More than half of the 3,000 inmates at the Naivasha prison are involved in the school program, while others may learn vocational skills like tailoring and carpentry.

All across the compound, prisoners can be seen clutching their school books, or clustered up in study sessions.

Classes are taught by fellow inmates and prison officers.

The school principal, Bonaventure Mutali, a former math teacher, is serving a life sentence for murdering his girlfriend, although he says he did not do it.

“Education is a continuous process in one's life, and education can also change a person,” he says. “Most of them never had the opportunity to attend formal schools out there.”

The school is in a unique position, being a private academy inside a public institution.

For supplies, the program relies on donors, well-wishers and whatever money can be made from selling products made by the vocational students.

The curriculum and the classwork are decided by the inmates themselves, and instruction is imbued with personal experience.

In between the housing blocks, inmate Ernest Bwire teaches a class on evangelism, telling a group of about 40 other prisoners about the importance of preaching to the poor.

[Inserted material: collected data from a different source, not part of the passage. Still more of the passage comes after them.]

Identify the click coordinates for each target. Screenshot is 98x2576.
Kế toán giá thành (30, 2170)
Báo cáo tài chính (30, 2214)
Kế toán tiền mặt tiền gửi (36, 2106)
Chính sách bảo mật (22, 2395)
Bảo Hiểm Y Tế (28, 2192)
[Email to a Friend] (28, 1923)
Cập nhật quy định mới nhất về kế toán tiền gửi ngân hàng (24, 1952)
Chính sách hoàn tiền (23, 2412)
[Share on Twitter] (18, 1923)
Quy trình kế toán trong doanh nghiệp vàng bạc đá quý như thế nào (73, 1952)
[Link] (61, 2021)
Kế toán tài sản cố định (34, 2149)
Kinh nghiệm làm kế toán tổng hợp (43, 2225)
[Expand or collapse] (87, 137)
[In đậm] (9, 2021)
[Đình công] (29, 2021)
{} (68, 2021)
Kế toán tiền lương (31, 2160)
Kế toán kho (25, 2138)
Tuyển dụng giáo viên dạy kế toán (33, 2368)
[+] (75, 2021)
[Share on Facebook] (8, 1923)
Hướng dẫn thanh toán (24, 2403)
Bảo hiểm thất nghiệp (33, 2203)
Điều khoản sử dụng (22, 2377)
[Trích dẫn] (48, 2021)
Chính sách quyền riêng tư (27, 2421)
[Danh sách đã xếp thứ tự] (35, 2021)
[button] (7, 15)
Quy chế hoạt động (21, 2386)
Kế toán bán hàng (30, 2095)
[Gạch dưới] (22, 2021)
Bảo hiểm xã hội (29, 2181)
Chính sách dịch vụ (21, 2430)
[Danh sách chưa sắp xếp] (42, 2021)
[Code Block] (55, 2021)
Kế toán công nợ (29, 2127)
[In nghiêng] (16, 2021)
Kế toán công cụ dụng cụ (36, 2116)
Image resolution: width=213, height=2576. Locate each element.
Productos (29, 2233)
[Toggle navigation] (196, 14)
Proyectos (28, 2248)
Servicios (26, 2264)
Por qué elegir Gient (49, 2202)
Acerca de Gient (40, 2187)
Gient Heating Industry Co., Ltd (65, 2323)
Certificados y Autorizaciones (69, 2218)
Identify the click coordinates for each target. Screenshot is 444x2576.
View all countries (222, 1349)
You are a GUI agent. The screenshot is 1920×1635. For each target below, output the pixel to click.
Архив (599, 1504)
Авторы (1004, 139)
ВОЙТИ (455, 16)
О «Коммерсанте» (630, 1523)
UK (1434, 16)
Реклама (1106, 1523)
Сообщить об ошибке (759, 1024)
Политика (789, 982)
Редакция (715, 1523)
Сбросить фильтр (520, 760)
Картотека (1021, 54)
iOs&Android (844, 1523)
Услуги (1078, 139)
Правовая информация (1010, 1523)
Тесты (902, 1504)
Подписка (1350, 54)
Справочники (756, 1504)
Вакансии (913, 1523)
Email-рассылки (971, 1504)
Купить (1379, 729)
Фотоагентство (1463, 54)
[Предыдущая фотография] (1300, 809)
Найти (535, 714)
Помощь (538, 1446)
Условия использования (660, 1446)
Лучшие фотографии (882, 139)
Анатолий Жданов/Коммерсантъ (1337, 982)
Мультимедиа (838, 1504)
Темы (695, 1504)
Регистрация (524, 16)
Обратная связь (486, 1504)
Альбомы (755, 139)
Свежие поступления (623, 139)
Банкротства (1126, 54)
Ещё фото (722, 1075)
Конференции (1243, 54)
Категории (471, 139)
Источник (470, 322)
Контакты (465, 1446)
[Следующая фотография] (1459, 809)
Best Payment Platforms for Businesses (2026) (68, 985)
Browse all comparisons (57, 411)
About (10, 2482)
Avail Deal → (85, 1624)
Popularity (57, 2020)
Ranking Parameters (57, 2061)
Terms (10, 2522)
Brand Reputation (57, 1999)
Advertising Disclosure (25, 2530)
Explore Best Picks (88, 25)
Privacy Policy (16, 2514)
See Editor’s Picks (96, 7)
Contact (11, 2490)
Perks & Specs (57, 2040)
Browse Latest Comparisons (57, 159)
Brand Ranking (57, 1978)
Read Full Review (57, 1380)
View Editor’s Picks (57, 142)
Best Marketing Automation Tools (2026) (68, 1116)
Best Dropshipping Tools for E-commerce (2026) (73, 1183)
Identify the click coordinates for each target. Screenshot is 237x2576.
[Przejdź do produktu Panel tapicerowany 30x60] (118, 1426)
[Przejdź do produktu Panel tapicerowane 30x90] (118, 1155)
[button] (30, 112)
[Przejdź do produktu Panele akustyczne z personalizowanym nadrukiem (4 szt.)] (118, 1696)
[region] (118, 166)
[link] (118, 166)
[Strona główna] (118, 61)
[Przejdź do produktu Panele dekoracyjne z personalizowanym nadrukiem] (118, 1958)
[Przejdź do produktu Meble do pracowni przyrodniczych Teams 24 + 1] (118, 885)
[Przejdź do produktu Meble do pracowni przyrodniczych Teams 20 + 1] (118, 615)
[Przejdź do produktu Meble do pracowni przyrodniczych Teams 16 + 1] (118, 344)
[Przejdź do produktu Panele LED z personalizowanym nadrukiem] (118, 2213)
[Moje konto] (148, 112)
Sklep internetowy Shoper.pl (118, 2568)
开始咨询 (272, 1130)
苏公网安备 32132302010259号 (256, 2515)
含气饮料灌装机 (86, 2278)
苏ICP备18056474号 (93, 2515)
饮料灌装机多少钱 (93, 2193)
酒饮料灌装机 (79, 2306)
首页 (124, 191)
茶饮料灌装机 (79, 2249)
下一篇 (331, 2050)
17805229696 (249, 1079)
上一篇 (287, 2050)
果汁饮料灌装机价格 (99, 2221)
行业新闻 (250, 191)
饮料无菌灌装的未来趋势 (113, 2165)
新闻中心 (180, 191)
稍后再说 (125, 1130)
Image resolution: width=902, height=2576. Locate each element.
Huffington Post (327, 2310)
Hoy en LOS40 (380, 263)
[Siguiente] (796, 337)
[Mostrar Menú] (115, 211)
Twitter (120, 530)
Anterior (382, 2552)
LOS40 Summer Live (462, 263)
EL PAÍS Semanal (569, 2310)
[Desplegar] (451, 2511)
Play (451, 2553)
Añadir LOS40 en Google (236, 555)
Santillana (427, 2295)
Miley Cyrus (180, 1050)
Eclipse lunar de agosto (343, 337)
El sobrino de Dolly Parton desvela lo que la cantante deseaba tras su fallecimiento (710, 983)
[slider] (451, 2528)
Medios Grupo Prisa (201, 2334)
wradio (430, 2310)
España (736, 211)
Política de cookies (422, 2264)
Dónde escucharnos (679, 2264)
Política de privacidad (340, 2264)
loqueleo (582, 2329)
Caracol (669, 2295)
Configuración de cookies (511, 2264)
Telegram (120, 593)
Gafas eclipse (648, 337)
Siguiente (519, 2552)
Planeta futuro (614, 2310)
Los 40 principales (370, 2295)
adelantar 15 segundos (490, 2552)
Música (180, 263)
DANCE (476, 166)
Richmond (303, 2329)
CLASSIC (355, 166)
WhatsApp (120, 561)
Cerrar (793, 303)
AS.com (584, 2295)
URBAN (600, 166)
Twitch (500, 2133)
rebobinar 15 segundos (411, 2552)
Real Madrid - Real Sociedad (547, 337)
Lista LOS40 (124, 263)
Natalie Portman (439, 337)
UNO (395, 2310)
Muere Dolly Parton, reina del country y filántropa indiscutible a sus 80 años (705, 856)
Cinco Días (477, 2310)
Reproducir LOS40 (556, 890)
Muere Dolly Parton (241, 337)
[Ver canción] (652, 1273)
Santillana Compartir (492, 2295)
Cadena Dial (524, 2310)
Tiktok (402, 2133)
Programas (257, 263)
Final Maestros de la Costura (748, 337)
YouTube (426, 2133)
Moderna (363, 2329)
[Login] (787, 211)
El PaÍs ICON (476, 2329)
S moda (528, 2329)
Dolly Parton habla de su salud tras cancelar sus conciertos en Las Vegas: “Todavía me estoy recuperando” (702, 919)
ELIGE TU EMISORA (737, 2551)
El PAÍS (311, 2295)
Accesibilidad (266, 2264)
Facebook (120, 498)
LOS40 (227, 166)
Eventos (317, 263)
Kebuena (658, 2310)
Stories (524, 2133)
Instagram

Originally from Uganda, he was arrested in 1989, saying only he was a “victim of circumstance.”

In prison, Bwire says he found God and began teaching other inmates. He is a popular instructor and he boasts about a time one of the prison guards sat it on his English class.

He says teaching gives him the feeling that he is worthy.

“It helps me to understand that it's not all lost, because of being in prison,” he says. “It is not all lost.”